Certa, porque o STJ admite a suspensão administrativa nessas hipóteses, desde que respeitados contraditório, ampla defesa e prévio aviso ao consumidor.
- B)somente por processo judicial e desde que a fraude tenha sido previamente apurada em âmbito criminal.
Errada, porque a jurisprudência não exige processo judicial nem prévia apuração criminal para autorizar a medida.
- C)somente por processo judicial sem a necessidade de aviso prévio ao consumidor.
Errada, porque o STJ não condiciona o corte apenas ao Judiciário e, além disso, o aviso prévio é exigido no procedimento adequado.
- D)administrativo, sem a necessidade de observância dos princípios do contraditório e da ampla defesa ou aviso prévio ao consumidor.
Errada, porque a suspensão não pode ocorrer sem contraditório, ampla defesa e aviso prévio ao consumidor.
- E)somente por processo judicial, desde que apurado em observância aos princípios do contraditório e da ampla defesa e mediante prévio aviso ao consumidor.

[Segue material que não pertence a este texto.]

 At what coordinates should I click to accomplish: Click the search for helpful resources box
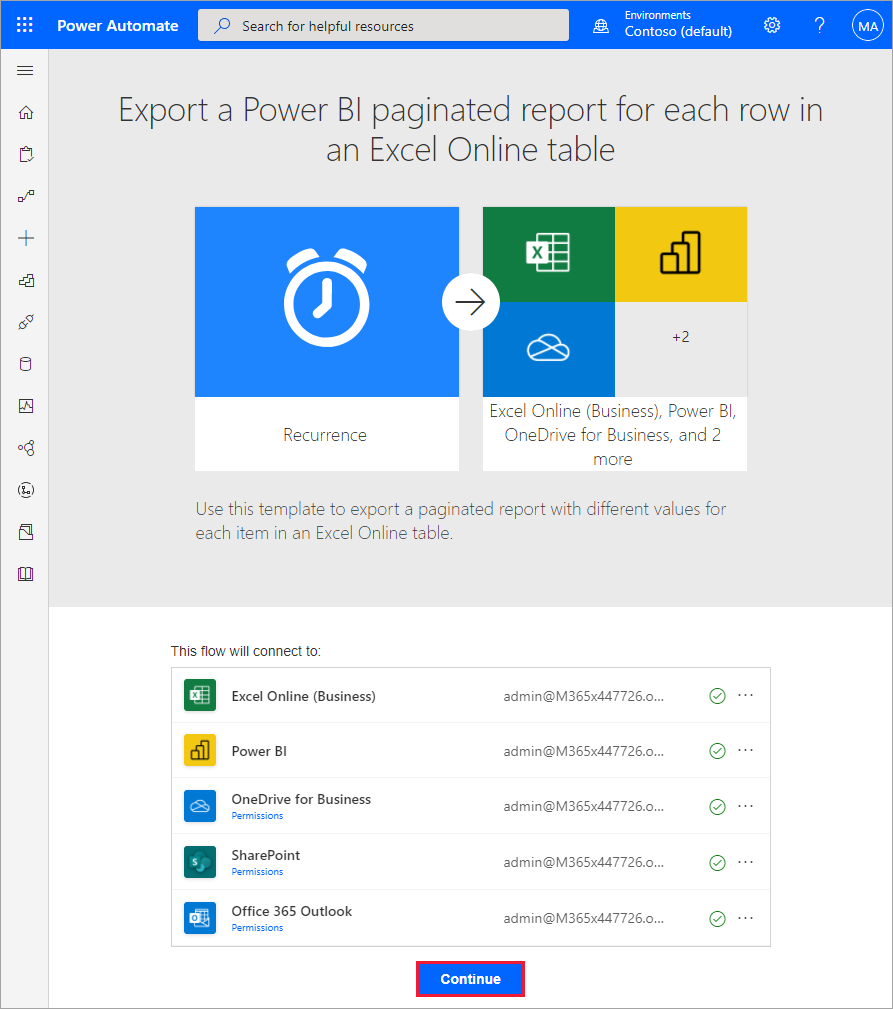point(383,26)
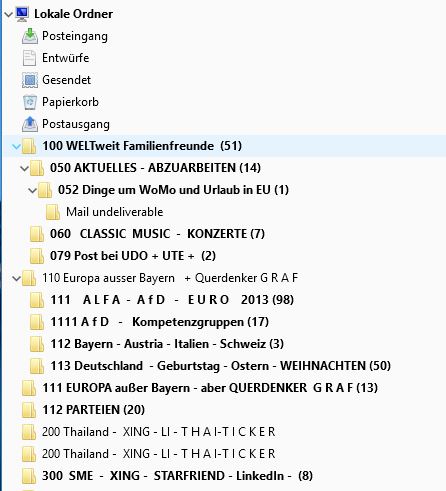This screenshot has width=446, height=491.
Task: Click the Postausgang outbox icon
Action: pos(30,124)
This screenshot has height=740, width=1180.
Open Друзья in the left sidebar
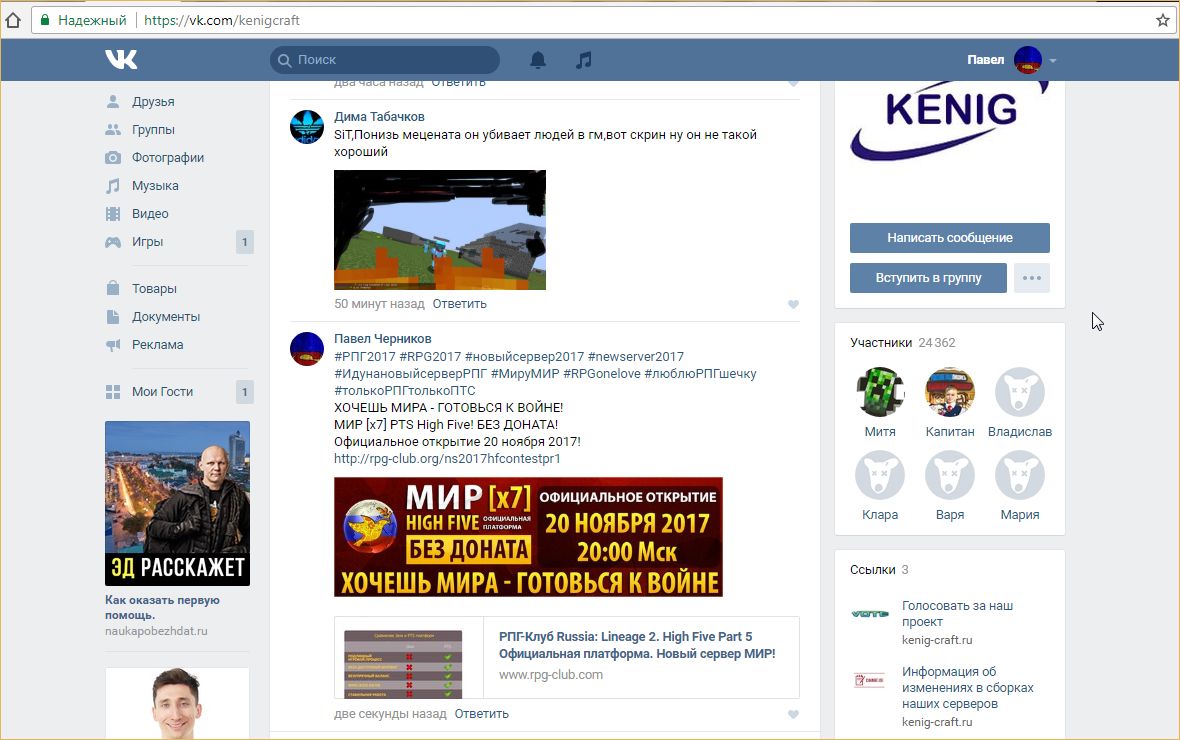click(152, 102)
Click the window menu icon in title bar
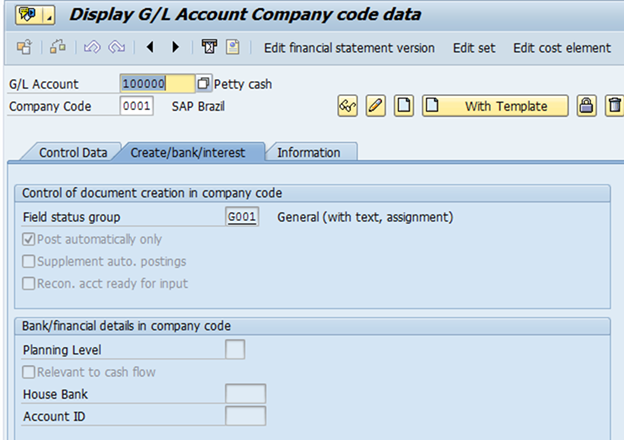Viewport: 624px width, 440px height. 25,14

Errada, porque também não se exige processo judicial nessa hipótese, bastando a via administrativa com as garantias mínimas ao consumidor.
Gabarito: A
A regra no consumidor de energia é simples de lembrar: corte por inadimplemento atual pode, mas corte como meio de cobrar dívida antiga ou discutir fraude exige muito mais cuidado. O STJ diferencia o débito de consumo efetivo apurado por fraude no medidor, que não autoriza a concessionária a agir no improviso, como se estivesse cobrando uma conta comum do mês. Quando há alegação de fraude atribuída ao consumidor, a cobrança do valor apurado pode até ser administrativa, mas a suspensão do serviço só é admitida se houver observância do contraditório e da ampla defesa, com prévio aviso ao usuário. Isso evita que a concessionária funcione como juíza, parte e executora ao mesmo tempo. Em outras palavras: não basta apontar a fraude e sair cortando. É preciso apurar o débito com procedimento regular, dar chance de defesa ao consumidor e avisar antes da medida extrema. Esse é o entendimento consolidado do STJ em hipóteses envolvendo recuperação de consumo por fraude em medidor. Por isso o gabarito A está correto: ele traduz exatamente a posição jurisprudencial de que o corte é possível na via administrativa, mas condicionado ao devido processo administrativo, ao contraditório, à ampla defesa e ao prévio aviso.